The $200 title: The $200 Groovebox That Saved Me From Vegas
I’m stuck in Vegas for an extra day by myself. Totally miserable and bored. I debated bringing my Teenage Engineering EP-133 K.O. II and, oh my loins, am I glad I did.
This thing is so much fun. So entertaining. You can go round and round on it for hours. It’s got such groove.
It is absolutely the spiritual successor to the old cash-register-looking Akai MPC3000 style MPCs. Don’t ever get one of those, by the way. They’re nothing but trouble unless you actually enjoy replacing floppy drives and troubleshooting old garbagy electronics instead of making music.
The KOs are cheap and cheerful.
What’s funny about Teenage Engineering is people yell at them for simultaneously being too expensive and too cheap and “making toys.” Given their product range, it’s ridiculous. Why can’t people just be happy?
That being said, these things are like $200 on Marketplace, and you should go buy one today.
They really do act like the old MPCs if you’re interested in old-school house music where you’ve only got four or five elements going at once. You can really learn the essence of how that music was done with one of these machines because they only do so much. Very groovy.
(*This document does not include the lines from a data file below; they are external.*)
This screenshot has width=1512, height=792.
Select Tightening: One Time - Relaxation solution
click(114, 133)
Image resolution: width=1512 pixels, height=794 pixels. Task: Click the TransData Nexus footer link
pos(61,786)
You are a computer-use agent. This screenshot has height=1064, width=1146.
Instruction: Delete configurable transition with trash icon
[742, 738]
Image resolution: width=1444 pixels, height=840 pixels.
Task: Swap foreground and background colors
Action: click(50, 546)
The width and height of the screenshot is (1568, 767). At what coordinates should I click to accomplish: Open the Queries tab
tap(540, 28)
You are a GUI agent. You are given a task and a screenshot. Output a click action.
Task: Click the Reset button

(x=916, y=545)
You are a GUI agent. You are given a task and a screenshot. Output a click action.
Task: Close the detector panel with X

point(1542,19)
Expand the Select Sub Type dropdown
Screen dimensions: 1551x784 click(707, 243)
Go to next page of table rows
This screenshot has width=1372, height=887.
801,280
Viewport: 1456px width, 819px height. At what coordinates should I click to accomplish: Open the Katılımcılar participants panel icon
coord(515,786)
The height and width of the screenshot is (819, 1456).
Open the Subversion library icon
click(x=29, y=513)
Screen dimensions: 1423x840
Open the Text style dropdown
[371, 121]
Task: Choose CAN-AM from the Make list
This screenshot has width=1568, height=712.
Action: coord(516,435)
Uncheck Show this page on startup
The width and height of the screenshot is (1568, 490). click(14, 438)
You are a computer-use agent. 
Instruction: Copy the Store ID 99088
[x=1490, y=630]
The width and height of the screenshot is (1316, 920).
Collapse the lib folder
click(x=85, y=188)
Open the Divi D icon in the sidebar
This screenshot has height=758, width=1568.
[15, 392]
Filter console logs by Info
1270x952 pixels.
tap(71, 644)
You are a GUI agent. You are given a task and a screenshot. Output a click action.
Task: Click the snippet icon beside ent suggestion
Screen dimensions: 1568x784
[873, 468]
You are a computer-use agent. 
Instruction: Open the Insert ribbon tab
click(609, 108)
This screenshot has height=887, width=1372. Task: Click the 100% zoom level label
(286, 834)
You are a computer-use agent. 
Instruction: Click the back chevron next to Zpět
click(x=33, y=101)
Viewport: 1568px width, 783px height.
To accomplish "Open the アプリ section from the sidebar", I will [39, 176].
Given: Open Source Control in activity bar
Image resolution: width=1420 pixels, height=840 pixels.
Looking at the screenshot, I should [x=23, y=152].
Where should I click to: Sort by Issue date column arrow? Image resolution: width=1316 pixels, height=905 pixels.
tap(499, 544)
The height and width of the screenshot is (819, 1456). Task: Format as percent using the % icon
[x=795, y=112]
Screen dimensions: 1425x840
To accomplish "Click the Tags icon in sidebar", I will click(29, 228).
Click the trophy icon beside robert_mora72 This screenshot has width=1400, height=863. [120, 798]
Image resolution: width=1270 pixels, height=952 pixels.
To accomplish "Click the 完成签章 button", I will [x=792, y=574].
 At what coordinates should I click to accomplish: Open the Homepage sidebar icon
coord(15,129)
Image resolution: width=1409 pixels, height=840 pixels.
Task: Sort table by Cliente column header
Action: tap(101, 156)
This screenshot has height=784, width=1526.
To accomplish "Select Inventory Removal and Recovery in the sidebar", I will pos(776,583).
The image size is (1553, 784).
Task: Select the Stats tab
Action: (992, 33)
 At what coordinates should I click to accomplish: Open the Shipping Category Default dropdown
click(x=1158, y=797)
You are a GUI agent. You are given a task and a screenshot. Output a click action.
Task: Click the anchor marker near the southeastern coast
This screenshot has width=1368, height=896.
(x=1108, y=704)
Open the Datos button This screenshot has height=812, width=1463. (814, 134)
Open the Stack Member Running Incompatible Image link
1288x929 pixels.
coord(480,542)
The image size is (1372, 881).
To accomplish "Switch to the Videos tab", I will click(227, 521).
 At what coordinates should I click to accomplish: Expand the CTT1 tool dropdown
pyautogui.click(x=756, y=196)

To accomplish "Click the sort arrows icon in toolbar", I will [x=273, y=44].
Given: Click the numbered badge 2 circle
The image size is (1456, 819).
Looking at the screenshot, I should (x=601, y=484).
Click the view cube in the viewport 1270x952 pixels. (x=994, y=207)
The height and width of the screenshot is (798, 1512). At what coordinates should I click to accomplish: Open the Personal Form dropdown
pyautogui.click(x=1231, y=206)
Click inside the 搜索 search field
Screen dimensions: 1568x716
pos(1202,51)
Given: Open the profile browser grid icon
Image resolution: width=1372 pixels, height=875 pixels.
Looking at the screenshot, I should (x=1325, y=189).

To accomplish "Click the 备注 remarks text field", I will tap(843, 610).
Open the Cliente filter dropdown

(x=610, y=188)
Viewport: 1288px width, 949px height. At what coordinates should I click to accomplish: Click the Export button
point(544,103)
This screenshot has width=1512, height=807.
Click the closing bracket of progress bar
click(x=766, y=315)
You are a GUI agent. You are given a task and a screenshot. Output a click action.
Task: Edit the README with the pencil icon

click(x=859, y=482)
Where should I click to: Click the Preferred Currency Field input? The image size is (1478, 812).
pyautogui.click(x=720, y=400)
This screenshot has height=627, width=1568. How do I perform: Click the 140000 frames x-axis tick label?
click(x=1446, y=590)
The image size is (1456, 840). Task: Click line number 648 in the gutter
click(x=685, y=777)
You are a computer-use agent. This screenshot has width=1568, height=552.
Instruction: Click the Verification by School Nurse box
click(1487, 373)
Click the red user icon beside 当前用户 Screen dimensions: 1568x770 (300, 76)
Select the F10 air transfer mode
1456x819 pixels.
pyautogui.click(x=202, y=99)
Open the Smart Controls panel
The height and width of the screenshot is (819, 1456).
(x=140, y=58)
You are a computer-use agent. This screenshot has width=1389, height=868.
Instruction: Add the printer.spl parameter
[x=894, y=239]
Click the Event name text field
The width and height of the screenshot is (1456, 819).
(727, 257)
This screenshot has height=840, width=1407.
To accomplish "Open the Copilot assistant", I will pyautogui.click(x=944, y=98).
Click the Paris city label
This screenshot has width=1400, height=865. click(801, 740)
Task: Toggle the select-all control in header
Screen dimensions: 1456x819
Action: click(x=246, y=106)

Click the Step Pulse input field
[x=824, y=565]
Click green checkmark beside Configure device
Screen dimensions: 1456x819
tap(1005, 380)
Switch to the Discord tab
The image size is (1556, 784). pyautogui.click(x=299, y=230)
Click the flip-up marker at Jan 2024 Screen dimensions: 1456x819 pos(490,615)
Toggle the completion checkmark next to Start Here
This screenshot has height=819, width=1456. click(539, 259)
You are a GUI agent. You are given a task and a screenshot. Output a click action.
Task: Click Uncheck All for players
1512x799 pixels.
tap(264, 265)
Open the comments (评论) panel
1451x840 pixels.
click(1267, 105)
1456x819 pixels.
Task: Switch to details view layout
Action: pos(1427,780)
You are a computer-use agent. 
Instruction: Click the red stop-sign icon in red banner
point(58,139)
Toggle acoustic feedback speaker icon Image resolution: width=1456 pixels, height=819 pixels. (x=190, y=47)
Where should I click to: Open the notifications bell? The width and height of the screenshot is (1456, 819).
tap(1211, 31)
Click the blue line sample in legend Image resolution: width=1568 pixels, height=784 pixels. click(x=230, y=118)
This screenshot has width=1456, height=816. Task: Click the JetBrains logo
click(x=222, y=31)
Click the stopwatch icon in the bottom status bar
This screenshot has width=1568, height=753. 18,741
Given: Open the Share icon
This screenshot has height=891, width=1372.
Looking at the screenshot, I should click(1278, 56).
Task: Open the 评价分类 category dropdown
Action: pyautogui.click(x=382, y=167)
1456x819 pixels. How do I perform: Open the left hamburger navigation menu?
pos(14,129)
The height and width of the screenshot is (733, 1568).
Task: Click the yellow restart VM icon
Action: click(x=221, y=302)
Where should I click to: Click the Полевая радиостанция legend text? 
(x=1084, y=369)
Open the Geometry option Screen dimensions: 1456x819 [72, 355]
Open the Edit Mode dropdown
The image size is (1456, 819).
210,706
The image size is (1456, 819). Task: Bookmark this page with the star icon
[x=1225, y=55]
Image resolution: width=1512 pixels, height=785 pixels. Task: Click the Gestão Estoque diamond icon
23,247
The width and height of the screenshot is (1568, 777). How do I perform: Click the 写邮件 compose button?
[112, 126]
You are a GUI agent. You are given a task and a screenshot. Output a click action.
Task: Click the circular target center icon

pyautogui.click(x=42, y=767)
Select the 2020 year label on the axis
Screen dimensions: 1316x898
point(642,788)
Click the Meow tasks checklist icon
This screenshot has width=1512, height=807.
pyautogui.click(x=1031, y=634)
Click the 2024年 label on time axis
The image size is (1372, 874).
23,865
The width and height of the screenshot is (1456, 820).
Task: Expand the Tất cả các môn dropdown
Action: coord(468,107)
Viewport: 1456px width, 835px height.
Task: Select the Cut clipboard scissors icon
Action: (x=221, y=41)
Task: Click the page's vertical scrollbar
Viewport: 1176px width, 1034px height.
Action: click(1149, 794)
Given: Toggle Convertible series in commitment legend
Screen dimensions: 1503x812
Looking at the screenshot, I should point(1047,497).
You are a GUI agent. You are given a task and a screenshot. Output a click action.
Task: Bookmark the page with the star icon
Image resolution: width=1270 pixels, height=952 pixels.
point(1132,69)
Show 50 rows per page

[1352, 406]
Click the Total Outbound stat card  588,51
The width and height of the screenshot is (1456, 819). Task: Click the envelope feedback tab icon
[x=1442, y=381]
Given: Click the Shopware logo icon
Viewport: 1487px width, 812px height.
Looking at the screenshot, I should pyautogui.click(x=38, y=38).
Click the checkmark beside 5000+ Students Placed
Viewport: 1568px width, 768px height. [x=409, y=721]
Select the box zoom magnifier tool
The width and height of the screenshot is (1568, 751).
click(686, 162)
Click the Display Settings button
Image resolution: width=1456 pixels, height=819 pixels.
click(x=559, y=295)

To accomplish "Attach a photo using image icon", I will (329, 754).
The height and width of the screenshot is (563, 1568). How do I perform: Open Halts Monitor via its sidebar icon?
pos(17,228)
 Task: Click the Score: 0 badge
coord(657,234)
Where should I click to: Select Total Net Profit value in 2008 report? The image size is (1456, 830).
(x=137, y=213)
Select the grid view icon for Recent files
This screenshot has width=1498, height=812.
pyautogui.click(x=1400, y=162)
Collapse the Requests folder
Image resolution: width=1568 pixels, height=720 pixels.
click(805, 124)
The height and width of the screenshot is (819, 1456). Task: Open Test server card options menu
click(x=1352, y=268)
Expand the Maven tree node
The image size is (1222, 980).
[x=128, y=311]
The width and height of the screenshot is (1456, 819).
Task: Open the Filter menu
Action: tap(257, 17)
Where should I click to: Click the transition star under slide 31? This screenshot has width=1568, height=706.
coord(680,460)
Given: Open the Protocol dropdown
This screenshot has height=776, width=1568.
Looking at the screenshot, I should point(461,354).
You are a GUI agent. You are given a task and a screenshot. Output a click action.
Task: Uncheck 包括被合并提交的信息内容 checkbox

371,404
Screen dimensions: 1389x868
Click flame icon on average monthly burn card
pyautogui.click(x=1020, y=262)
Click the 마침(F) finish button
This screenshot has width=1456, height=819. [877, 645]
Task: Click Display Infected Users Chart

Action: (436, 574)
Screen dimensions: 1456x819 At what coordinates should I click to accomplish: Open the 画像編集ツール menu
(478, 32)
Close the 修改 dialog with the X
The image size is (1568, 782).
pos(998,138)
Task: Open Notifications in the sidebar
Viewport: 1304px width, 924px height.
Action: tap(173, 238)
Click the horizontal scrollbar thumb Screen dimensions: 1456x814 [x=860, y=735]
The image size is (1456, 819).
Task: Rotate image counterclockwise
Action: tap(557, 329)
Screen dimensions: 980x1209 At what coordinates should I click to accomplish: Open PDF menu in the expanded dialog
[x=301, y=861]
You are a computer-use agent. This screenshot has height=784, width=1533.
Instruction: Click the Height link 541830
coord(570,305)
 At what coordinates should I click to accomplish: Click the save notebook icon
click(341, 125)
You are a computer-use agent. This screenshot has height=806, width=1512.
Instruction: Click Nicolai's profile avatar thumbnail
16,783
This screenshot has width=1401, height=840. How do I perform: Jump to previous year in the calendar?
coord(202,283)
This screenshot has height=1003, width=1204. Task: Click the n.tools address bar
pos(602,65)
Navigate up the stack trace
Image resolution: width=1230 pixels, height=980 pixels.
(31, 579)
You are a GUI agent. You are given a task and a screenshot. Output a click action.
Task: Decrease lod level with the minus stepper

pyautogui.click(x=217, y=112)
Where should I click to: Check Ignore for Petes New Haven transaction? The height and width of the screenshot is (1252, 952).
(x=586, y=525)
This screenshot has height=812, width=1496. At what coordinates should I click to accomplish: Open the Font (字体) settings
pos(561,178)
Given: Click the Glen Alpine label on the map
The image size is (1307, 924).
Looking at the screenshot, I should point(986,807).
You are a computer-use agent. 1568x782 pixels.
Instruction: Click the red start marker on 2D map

And speaking of, I don’t know if the groove is technically “correct,” but the it is great. Be subtle with it.
If you watch videos from Ian Pooley and his workflow, you’ll get where he’s coming from instantly.
Also, just like the Las Vegas street musicians, the batteries last forever. Four AAA batteries and they just go and go and go. It’s amazing.
You really can’t beat these samplers for pure fun.
I’m convinced most people who buy an Roland SP-404MKII never even scratch the surface of what it can do. With these KOs, you can scratch the surface almost instantly. You could probably “master” one in a couple weeks. Muscle memory aside, obviously.
And the big thing is this: you can make a shitload of tracks quickly and efficiently, and it would be hard to have more fun electronically.